Highlighting the economic burden of obesity in the region, Dr Mahmoud Fikri, former assistant undersecretary for preventive medicine at the UAE Ministry of Health (MoH), cited a study McKinsey and Company, which showed that from $12 billion spent in 2006 on obesity, this is expected to increase to about $60 billion in 2025 as a result of lower productivity, absence from work and school and those spent on medical treatment.

“Obesity is the most important factor causing NCD. From 2025, we’ll see an increase in world obesity. This epidemic is increasing, from 2005 till 2030 there will be an increase of 50 per cent… the number is increasing because we are not solving the problem,” he pointed out.

He noted that in 2008, between 25 and 50 per cent of children in the GCC from five to 17 years were overweight while 13-50 per cent were obese.
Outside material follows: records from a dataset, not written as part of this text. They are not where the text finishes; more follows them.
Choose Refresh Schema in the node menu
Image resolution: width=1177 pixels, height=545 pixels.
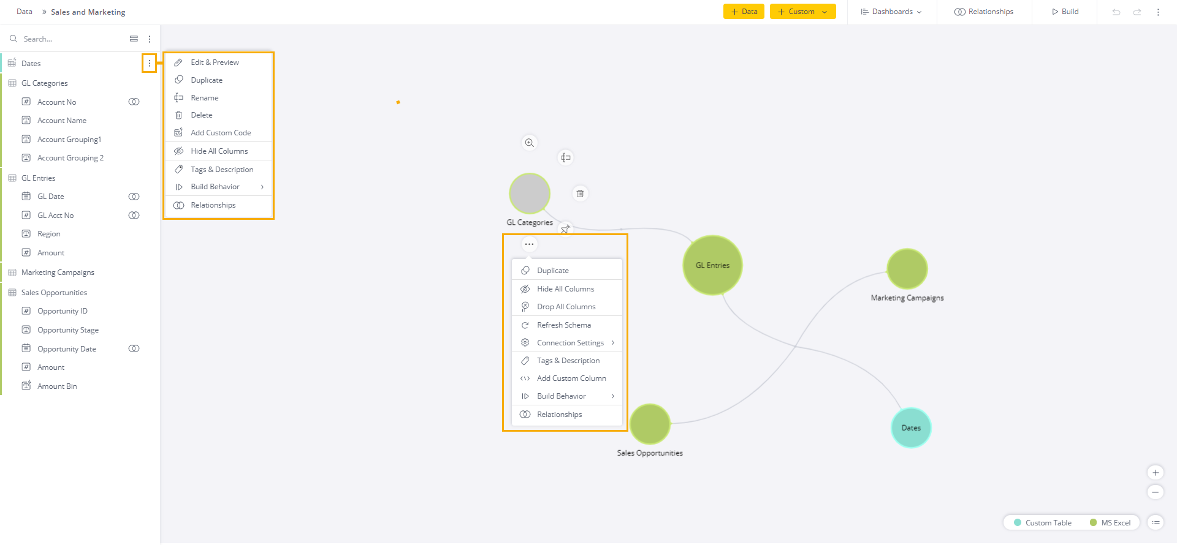(563, 325)
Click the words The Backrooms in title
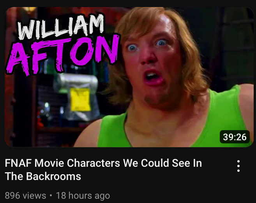 43,176
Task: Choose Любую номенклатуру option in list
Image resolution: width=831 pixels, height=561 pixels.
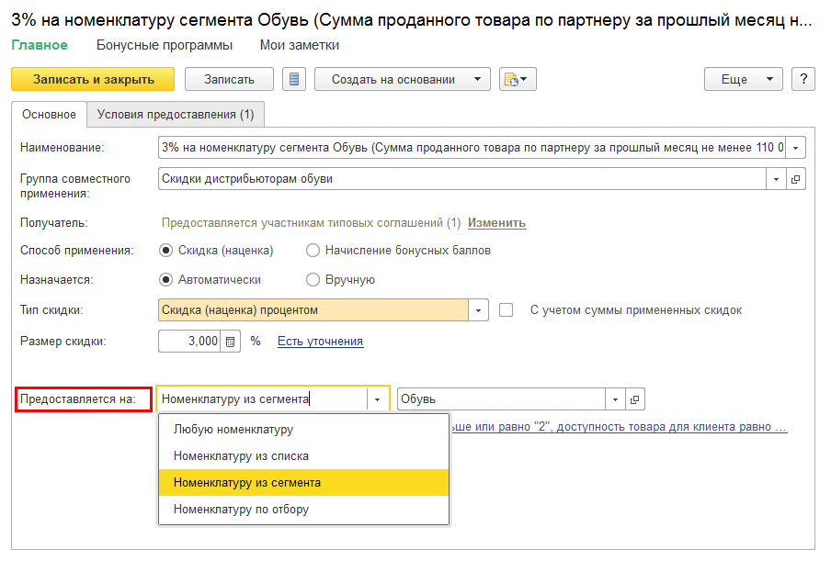Action: pos(233,429)
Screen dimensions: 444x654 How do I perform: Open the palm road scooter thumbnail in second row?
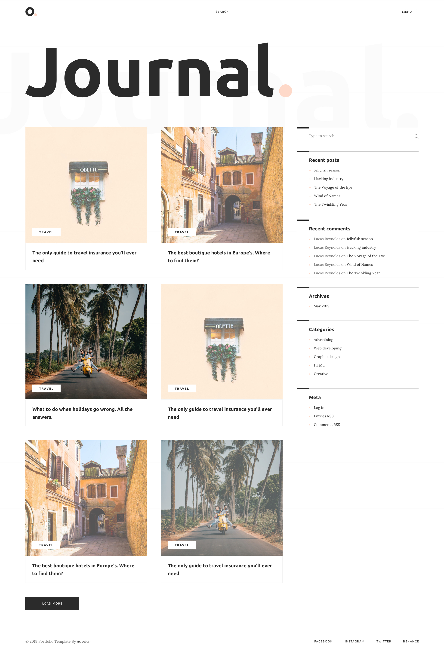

And these rates are increasing every five years, especially among females.In the UAE, obesity among the younger population is a common problem due to lack of physical activity, “39 per cent of children in the UAE suffer from overweight and 15 per cent suffered from obesity in 2010… Only 26 per cent of children exercise more than 60 minutes in schools while others don’t have any physical activity,” Dr Fikri said.

Citing a school health survey carried out by MoH-WHO in 2005 and 2010, he said that obesity among the same study group increased from 12 per cent in 2005 to 15 per cent in 2010.

“This meant that the percentage is rising among children. Another problem is it is intensifying; students who previously did physical activity are decreasing because they are overweight,” he pointed out.

Commenting on the panel discussion, Dr Mariam Al Jalahma, assistant undersecretary for primary care and public health in the Ministry of Health of the Kingdom of Bahrain, said there is a unified plan to control NCDs in the GCC region, which has already been approved by the GCC leaders and is now passed to the WHO.

“The plan is to convert it to a national plan per country and will include anti-tobacco law, healthier food options, exercise and reduction of salt intake,” she remarked.